_TASK DETAILS_. Rewrite the items starting at the line containing "Click the ハンドメイド" and ending at the line containing "Action: (x=412, y=441)", swapping "annotation" for "markup" and leaving everything else as it stands. Return only those lines.
------
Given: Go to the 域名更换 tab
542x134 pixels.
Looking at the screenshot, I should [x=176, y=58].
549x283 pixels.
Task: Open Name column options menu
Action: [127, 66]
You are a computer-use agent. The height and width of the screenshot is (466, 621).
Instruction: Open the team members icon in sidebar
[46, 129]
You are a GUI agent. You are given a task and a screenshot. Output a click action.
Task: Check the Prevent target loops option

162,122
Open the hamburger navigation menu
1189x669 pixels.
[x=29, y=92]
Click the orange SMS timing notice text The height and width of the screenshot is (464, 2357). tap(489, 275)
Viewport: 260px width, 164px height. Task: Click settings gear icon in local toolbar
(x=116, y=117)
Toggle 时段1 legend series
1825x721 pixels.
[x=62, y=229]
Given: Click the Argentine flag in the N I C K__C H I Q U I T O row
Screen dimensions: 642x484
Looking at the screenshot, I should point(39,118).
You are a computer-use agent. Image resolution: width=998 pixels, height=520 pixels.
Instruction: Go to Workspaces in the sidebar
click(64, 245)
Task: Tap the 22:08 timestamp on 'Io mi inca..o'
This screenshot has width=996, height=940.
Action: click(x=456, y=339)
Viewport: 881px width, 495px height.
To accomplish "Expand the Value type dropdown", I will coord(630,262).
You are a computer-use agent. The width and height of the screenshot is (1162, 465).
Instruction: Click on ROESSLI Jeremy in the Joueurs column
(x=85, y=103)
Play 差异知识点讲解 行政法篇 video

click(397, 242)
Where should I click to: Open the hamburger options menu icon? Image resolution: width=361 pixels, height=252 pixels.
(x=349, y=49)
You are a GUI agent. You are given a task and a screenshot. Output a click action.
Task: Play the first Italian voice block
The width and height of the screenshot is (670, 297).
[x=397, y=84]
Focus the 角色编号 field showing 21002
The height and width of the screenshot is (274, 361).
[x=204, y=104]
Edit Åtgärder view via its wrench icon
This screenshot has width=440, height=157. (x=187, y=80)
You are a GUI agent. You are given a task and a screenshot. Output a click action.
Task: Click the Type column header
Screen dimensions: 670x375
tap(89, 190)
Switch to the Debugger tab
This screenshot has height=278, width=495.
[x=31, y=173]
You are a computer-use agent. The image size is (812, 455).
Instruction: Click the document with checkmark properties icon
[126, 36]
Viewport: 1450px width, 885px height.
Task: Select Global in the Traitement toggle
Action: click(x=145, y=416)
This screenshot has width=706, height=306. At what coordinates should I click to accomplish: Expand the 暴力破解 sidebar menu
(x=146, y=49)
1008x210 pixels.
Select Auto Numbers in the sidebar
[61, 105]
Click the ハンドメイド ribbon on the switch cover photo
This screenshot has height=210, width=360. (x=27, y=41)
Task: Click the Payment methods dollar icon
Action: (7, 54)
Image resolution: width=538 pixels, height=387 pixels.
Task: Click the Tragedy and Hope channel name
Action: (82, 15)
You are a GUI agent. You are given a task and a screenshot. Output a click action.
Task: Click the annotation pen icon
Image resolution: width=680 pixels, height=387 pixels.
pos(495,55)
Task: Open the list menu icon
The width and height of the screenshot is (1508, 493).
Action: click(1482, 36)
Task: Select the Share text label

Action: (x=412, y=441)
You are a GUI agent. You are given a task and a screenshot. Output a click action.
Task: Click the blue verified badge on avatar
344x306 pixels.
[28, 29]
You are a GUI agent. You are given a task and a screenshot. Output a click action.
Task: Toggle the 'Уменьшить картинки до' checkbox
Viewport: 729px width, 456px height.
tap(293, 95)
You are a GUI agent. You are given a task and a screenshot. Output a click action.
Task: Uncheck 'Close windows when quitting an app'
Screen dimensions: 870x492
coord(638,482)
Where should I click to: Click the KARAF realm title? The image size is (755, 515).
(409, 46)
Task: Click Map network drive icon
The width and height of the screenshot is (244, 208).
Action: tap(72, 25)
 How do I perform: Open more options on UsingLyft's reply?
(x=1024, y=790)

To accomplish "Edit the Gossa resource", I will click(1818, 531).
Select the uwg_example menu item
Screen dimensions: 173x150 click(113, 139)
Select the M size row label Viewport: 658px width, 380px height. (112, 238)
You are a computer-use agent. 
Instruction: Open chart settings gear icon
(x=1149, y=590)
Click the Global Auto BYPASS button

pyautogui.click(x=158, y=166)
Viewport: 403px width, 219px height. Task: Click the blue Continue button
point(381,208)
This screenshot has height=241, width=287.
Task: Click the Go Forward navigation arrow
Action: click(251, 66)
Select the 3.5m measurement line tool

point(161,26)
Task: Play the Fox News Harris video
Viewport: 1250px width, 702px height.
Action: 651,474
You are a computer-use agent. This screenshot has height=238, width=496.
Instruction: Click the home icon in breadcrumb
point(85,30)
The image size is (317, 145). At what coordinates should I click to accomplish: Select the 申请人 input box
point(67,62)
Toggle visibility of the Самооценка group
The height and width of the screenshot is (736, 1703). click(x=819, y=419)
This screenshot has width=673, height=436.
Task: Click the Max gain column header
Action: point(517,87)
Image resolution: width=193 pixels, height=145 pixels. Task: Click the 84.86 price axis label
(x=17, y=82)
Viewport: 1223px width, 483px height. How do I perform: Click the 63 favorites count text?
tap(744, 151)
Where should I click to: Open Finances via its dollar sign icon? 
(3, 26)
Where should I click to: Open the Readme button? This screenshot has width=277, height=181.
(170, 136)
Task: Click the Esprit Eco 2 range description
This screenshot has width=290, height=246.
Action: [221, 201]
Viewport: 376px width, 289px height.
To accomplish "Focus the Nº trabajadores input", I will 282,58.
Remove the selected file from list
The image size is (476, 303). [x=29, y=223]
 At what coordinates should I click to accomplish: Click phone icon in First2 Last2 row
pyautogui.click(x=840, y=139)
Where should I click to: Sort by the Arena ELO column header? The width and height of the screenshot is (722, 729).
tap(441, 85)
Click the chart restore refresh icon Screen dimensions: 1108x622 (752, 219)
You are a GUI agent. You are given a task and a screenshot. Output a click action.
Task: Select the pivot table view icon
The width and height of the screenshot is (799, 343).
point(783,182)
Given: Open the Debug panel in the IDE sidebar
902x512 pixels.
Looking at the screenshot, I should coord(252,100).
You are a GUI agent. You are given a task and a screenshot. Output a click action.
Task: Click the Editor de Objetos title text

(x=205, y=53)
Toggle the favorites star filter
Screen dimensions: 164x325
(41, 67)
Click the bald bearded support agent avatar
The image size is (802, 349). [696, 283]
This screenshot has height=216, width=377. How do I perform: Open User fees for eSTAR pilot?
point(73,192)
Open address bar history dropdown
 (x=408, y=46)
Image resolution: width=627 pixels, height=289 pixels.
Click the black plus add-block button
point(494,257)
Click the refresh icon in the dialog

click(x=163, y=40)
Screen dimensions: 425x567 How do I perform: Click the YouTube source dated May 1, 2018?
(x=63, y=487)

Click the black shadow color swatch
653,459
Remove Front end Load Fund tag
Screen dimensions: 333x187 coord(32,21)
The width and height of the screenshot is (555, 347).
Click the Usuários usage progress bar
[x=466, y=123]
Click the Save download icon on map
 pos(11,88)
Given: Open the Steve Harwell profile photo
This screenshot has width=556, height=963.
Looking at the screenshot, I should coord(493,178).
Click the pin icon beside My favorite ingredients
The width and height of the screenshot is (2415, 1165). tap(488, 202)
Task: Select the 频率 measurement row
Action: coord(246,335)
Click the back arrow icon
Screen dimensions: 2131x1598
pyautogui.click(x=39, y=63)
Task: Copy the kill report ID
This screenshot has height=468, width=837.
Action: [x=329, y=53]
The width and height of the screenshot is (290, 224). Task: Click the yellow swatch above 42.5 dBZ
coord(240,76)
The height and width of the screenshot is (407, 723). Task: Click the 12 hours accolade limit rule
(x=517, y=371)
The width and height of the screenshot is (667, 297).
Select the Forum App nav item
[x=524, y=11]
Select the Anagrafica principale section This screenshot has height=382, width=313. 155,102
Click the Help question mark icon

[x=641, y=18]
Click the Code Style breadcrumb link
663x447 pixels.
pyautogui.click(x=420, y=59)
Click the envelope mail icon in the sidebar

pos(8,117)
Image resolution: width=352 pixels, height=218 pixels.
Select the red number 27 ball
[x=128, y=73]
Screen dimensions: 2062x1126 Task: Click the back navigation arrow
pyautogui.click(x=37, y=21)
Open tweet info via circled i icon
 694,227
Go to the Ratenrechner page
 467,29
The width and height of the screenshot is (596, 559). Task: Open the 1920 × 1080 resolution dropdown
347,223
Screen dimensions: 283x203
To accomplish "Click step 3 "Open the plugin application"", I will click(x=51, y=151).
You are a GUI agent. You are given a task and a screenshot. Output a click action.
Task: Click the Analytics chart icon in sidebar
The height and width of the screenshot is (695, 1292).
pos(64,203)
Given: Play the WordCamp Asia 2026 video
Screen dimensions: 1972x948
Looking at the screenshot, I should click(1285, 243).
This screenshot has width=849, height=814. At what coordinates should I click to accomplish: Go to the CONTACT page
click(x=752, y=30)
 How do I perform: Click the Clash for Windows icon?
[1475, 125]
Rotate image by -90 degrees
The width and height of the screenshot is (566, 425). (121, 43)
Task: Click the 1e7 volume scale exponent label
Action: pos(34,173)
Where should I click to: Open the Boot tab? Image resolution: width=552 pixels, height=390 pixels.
------
_OUTPUT OF THE TASK_.
Click the ハンドメイド ribbon on the switch cover photo
This screenshot has height=210, width=360. (x=27, y=41)
Task: Click the Payment methods dollar icon
Action: (7, 54)
Image resolution: width=538 pixels, height=387 pixels.
Task: Click the Tragedy and Hope channel name
Action: (82, 15)
You are a GUI agent. You are given a task and a screenshot. Output a click action.
Task: Click the markup pen icon
Image resolution: width=680 pixels, height=387 pixels.
pos(495,55)
Task: Open the list menu icon
The width and height of the screenshot is (1508, 493).
Action: click(1482, 36)
Task: Select the Share text label

Action: (x=412, y=441)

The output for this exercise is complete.